Hinter Harfleur begann die drei Meilen lange bis nach Saint-Romain reichende Steigung, die bedeutendste der ganzen Strecke. Der Locomotivführer machte sich sehr aufmerksam an das Manövriren; er erwartete bei der Auffahrt auf dieses, selbst bei schönem Wetter sehr rauhe Terrain einen starken Windstoß. Die Hand am Hebel des Fahrtregulators sah er die Telegraphenstangen an sich vorüberfliegen; er versuchte an ihnen sich über die Schnelligkeit auszufinden. Diese verminderte sich stark, die Lison ächzte unter dem Widerstand des mit wachsender Gewalt einherjagenden Schneesturmes. Mit der Fußspitze öffnete Jacques die Thür der Feuerung, der Heizer, halb im Schlaf, verstand und schürte das Feuer, um den Druck zu vermehren. Die Thür röthete sich jetzt und tauchte beider Beine in einen violetten Schimmer, doch fühlten sie in dem eisigen Luftstrome nicht die versengende Gluth. Auf einen Wink seines Vorgesetzten hob Pecqueux den Schaft des Aschkastens aus, um den Zug besser durchzulassen.

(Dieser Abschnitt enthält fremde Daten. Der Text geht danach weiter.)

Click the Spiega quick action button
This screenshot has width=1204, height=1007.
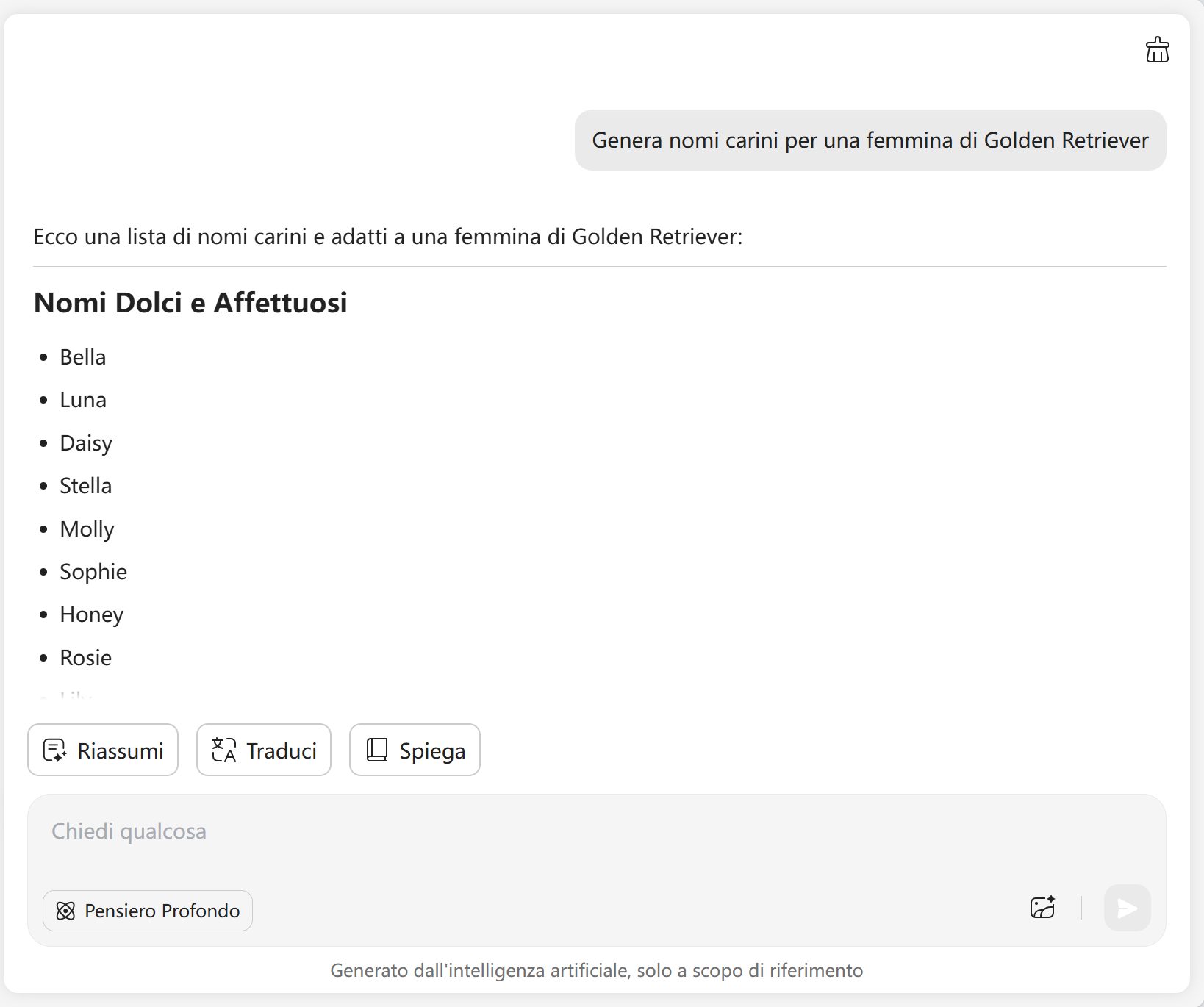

Sofort stieg die Nadel des Manometers auf zehn Atmosphären, die Lison arbeitete mit ihrer ganzen Kraft. Da der Locomotivführer jedoch auch das Niveau des Wassers fallen sah, mußte er die kleine Kurbel des Injectors in Bewegung setzen, wodurch sich der Druck verminderte. Bald hob er sich jedoch wieder, die Maschine keuchte und spuckte wie ein mit Flankenhieben angetriebenes Pferd, dessen Glieder man krachen zu hören glaubt. Er schnauzte sie an, als sei sie eine gealterte und nicht mehr kräftige Frau, für die man nicht mehr die Zärtlichkeit von ehedem empfindet.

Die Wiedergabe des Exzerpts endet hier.